What were some of the highlights of the Fellowship?
I’ve had the privilege in being involved with many great projects over the past year. One of my favorite projects is the Homeless Initiative, which focuses both on neighborhood-scale interventions to benefit the Campus District neighborhood as a whole, as well as targeted interventions to directly impact and benefit the homeless population. I have enjoyed working with the homeless, aiming to improve their quality of life and help provide them with a sense of empowerment, while working with local stakeholders with the goal of benefitting the entire neighborhood.
Another highlight was the opportunity I had to travel with the staff and students to Indiana for a charrette based in the Indianapolis’ midtown neighborhood. Throughout this design-intense weekend, we collaborated with staff and students from Detroit-based Lawrence Tech and Indiana’s own Ball State University. The students truly light up in that kind of interactive, hands-on environment, and they came up with some fantastic design ideas.
What will you miss most about working at the CUDC?
Aside from the people of course, I will most miss the projects. The CUDC consistently pursues the projects that truly matter. At the end of the day, you feel like you contributed to the community in a positive way. Whether the project is client-based or grant-funded, the CUDC strives to unearth the design solution or solutions that can most benefit the neighborhood where the project is located as well as the broader community.
What’s next for you upon the conclusion of the Fellowship?

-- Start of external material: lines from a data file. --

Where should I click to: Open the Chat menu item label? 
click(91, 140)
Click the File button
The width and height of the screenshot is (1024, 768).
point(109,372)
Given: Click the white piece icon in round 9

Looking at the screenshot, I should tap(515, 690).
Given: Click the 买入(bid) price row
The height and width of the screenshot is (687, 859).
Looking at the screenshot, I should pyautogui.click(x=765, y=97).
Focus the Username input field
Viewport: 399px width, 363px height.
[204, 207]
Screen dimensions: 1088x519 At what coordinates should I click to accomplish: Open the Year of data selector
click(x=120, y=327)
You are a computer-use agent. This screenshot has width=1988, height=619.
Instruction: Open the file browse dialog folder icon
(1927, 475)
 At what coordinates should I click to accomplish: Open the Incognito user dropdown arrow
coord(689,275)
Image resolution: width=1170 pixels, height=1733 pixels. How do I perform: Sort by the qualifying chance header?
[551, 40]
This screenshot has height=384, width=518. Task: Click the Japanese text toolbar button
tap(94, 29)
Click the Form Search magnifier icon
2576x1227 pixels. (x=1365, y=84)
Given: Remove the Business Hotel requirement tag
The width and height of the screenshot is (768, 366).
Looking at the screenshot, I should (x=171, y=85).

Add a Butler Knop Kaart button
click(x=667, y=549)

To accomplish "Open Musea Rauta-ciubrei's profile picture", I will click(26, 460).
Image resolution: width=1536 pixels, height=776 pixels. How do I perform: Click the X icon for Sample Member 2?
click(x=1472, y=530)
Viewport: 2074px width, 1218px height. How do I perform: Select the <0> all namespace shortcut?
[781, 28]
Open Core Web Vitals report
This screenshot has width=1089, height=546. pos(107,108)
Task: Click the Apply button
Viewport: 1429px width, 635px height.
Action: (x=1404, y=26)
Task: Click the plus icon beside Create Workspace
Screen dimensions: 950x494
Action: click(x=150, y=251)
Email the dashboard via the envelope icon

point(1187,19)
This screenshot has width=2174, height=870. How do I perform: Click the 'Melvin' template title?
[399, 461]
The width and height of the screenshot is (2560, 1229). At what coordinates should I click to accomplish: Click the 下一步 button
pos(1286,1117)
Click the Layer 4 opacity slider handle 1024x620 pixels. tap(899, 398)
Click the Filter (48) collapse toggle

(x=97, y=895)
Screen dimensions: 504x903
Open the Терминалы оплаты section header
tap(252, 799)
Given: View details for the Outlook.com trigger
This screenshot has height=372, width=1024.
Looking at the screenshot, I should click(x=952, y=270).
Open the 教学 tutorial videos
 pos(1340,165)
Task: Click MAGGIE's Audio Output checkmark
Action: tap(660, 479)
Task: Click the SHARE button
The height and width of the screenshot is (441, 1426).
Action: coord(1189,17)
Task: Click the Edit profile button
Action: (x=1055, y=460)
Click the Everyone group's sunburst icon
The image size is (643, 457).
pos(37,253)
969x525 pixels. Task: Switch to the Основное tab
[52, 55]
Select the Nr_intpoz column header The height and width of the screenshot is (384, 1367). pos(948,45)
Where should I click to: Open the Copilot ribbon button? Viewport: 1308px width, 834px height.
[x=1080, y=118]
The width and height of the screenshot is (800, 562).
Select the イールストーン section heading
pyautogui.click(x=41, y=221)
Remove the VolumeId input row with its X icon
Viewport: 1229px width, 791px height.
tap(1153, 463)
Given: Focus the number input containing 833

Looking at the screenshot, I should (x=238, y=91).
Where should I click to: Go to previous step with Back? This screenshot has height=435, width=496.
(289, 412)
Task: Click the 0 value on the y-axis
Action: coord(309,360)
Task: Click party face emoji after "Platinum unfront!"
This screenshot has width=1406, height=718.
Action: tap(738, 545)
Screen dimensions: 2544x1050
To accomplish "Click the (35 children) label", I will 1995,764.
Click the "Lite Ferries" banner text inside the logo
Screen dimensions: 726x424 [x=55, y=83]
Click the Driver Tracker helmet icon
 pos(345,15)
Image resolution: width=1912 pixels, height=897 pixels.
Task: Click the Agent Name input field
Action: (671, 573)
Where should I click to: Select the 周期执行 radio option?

What’s next for me is to shift to more Architectural work while still continuing to develop my skills in Urban Design. The Fellowship has been great for helping me along my path of figuring out where I fit in the design profession. I’m aiming to pursue both Architecture and Urban Design and to continually pursue work that is multidisciplinary, because I firmly belief that design is most powerful when it engages at multiple scales.